JoJo wiped her eyes with the hem of her oversized T-shirt, which had a “Thug Life” logo over an image of guns and money.
• • •
Wills’ Rotties, Pansy and Violet, lay on the kitchen floor with Wonder, snoots on their paws, looking up with mournful eyes.
“I can’t live that way. I can’t work waiting for the ax to fall,” Salt told Wills. Wonder began pacing, back and forth, staring out the door, then back to Salt’s side, wanting her to let him out to the sheep. The Rotties’ eyes darted between him and Wills and Salt.
“We need to sort this out. Right now we don’t know who’s pulling the strings.” Wills poured them each a finger of whiskey.
“I don’t want you tainted, Wills.”
“You insult me by saying that.
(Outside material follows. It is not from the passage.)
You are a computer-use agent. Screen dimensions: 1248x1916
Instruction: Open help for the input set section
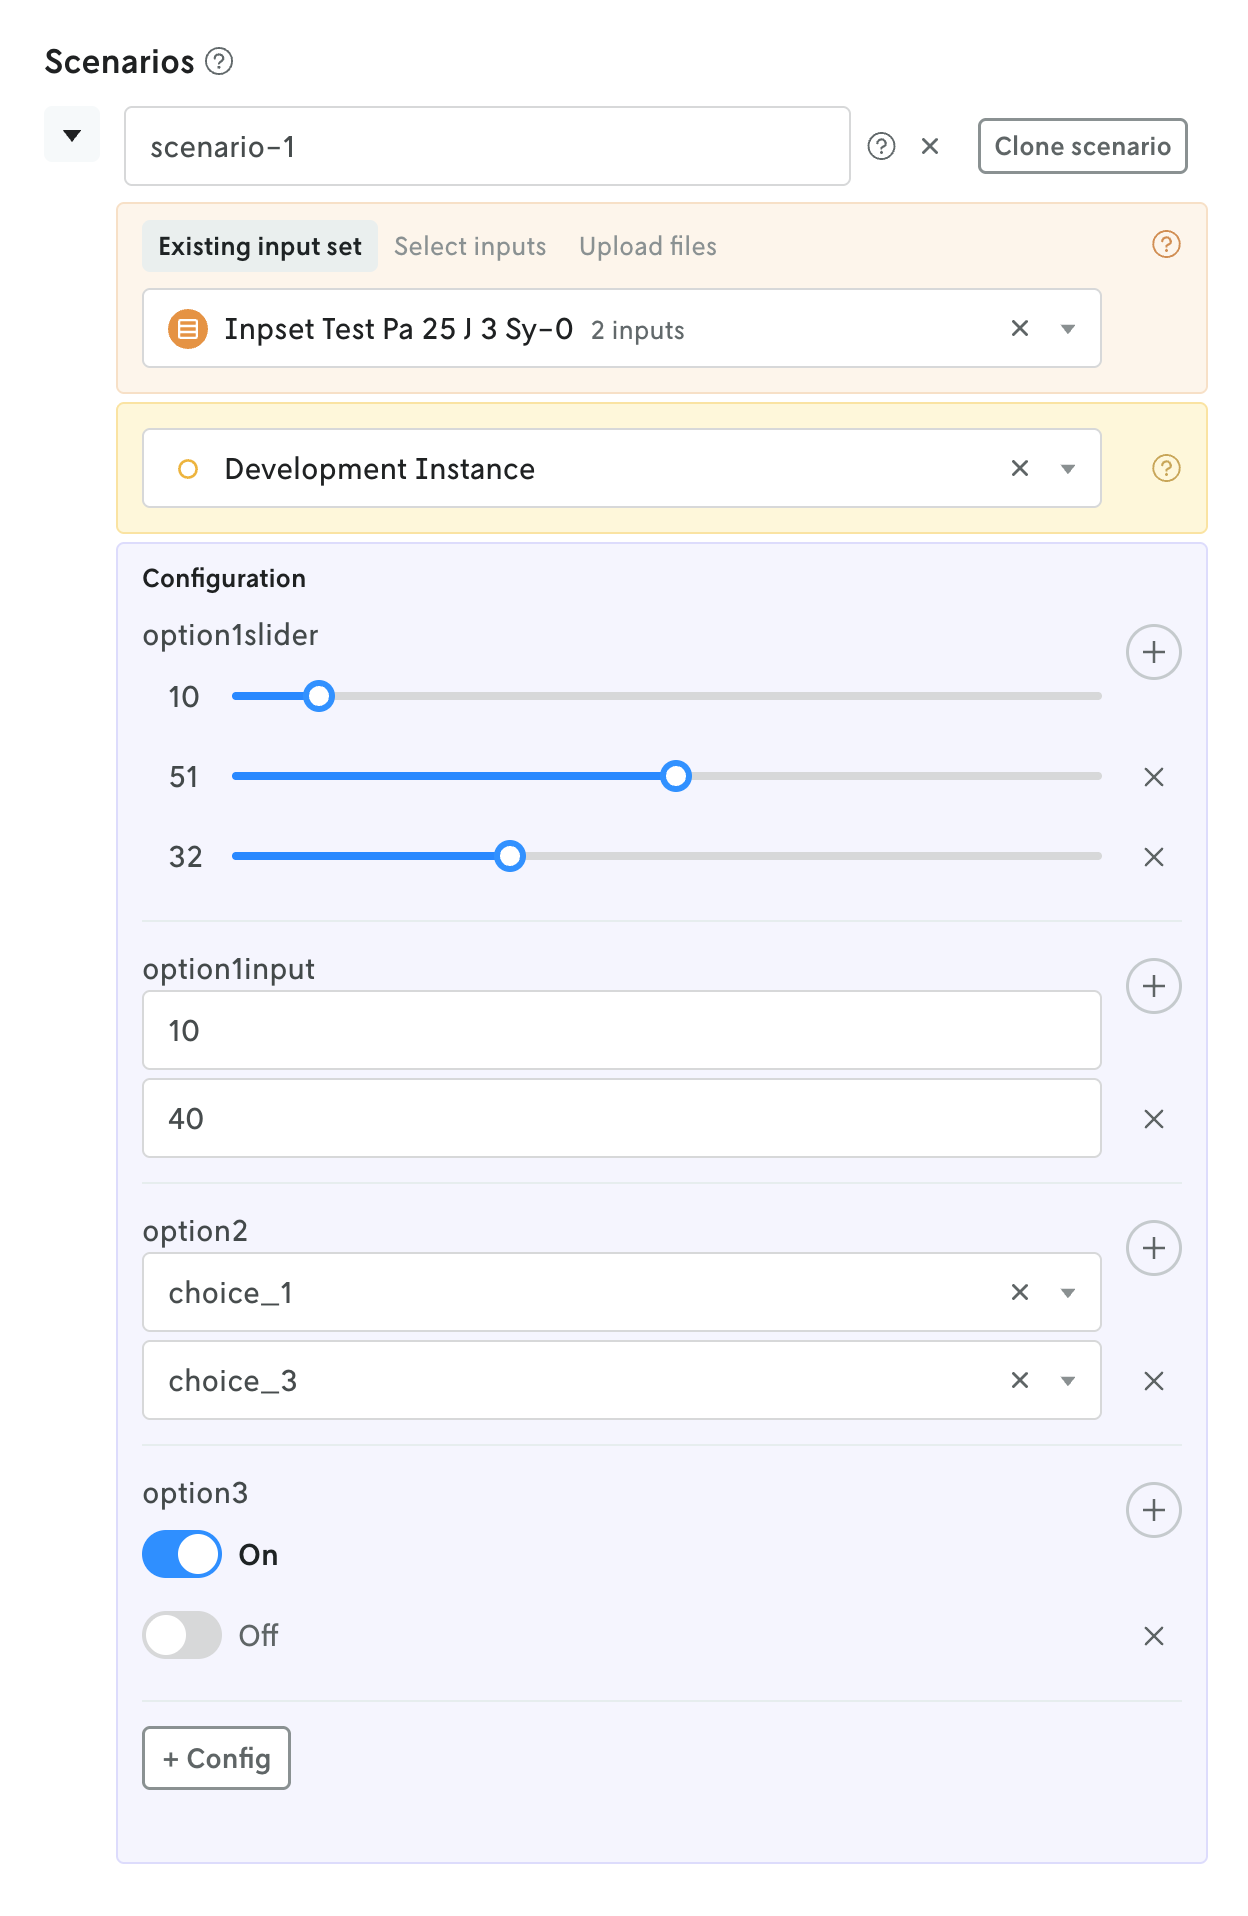click(1166, 244)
I don’t give a damn about anything they do. Yes, I like, love, working homicides, but what we’ll have, Salt, at the end, will be that we did good work, acted with integrity, and cared for our family, you and me.”
She took a sip of the whiskey, felt it sliding down, immediately blurring the sharp edges. “Integrity,” she repeated.
“No matter what, we, you and I, will come through this righteous.” Wills put his whiskey down and pulled her to standing, holding her at arm’s length, forcing her to look into his honest brown eyes. “What you cannot do is isolate yourself. You’ve done that before. We’ll figure this out. We’re a team. Tomorrow we’ll sit down and come up with a plan.”
“Isolate.” Salt listened to the word reverberate in her thoughts.
“Salt?”
“You’re right,” she told him. Her eyes fell on her coat hanging on the hook by the door and the fedora.
• • •
The next morning, Salt sat at the table, head in her hands. She pushed back the tangle of hair from her forehead, rubbing the scar with two fingers. Wills was at the stove putting egg-soaked bread into the cast-iron pan and pouring
water into the filter for their drip coffee.
“Eat,” Wills said, setting a plate of French toast, buttered, dusted with powdery sugar, in front of her. He put maple syrup and a platter of bacon and soysage in the middle of the table and a cup of coffee in front of Salt. He sat down with his own plate and coffee, leaned over to the counter, and grabbed a legal pad and pen. “We have to get to the source of this.” He tapped the pad with a finger, forking a bite of toast. “Somebody is feeling threatened. Why?”
“Whoever killed Mary.”
“That’s a reasonable leap. But we need to be careful about jumping to conclusions. Maybe instead of Mary it has to do with the other two girls? JoJo?”
Salt nodded.
“And the girl from the quarry.”
“Glory.” Salt took a sip of the strong coffee. “Jim Britton, the environmentalist from the quarry, said the mayor, or someone high up in the city, gave Flash Daddy Jones the access code for the gate. Britton said he saw Flash there and that he entered before the mayor got there.”
“And just because they take you off Mary’s case doesn’t mean you can’t work it, Salt.”
“But if they find out . . .”
“What are your options?”
She shrugged. “Quit? Work under their thumb?”
“Or cut off the hand that’s biting you.”
“I think you mixed a metaphor or four.” Salt gave him a grim smile. “If they want, they’ll not just fire me but they can charge me criminally. It’s possible I could go to jail.” She dropped the fork and pushed back from the table.